My lovely doctor made me scream.  He sent me to a radiologist who also made me scream.  I begged two lovely friends to take over the child care and went back to the doctor who looked at the x-rays and said the most amazing thing I'd heard in a long time: "It's not fractured."  I felt like a big hopeless sook with my hobbling and screaming and boo-hoo.

I went home to abstain from Moscato so I could focus on codeine and ice, lie on my couch and be hopeless for a week while reminding my children to "MIND THE PURPLE LEG!"

The bruise, which certainly SHOULD have been violent shades of purple, blue, green and black to lend credence to the level of pain I was experiencing, only ever got to "mauve-ish" on the Colour Wheel of Bruising.  After a week I could weight-bear, by which time it was changing to yellow and I spent the next three or four weeks reminding my poor children to "MIND THE YELLOW LEG!" This sort of smash injury to a muscle can be painful for quite a long time at five and a half weeks post-humiliating injury, it's still pretty sore.  Swimming has helped a little, and I can walk without trouble so the residual pain doesn't bother me too much.

It is a mark of my commitment to kids ministry that I didn't change churches, but stayed on to face the same children and, more humiliating, the same parents who saw me do it.

Now, would you like to hear about my Horror Sticky-Tape Dispenser Injury or Horror iPad Injury?  Or just see pictures of Buzz, Jessie, Woody and Rex variously starting school/kindy/swimming/ballet/looking adorable? Or none of the above?

5 comments:

Tracy P. said...

OWWWW!!! I have been that humiliated before, but probably not in that much pain at the same time. While a cast might have legitimized the extent of your pain and disability, I'm glad you ended up not needing one. I, of course, want pictures, but I AM pretty curious about how you could injure yourself on an iPad.

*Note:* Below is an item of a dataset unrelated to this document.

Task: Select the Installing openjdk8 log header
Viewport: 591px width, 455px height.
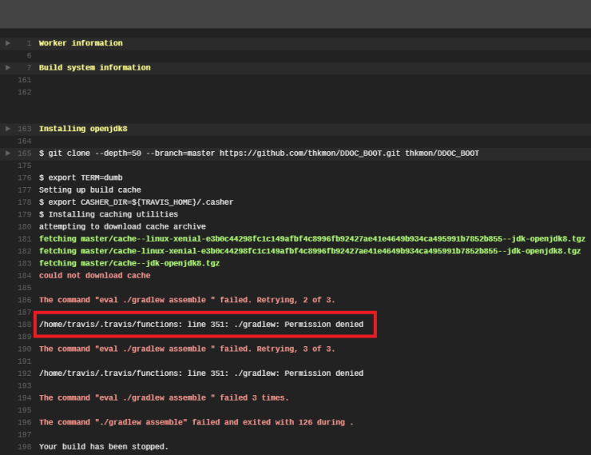Action: pos(83,129)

gartcott aka Penny Hannah said...

OooooowwwwwwwwwwwwCH!!!! Poor Kate. I was beginning to wonder if you had decided to become a hermit hermitress?] as you seemed to have vanished completely from all forms of technology, and here you were SUFFERING. What a rotten thing to happen AND in public view too. As to what comes next? - the whole lot you mentioned.

Unknown said...

Ouch! I'm sorry. You were much braver than I. I would have demanded dr attention immediately!

Hippomanic Jen said...

You poor thing. I hope you're up and dancing in no time flat.

PS I REALLY need to make a trip to Toowoomba sometime. Probably won't be in March.

Allegro ma non troppo said...

It still looked awful, in spite of the lack of lurid colours. It was huge mauve insidiousness. And it's still hurting? My goodness, that's awful.

If you post the iPad injury, can you include the card I gave you? I still can't believe it was right there in the newsagent, waiting to be bought just for you and that particular injury!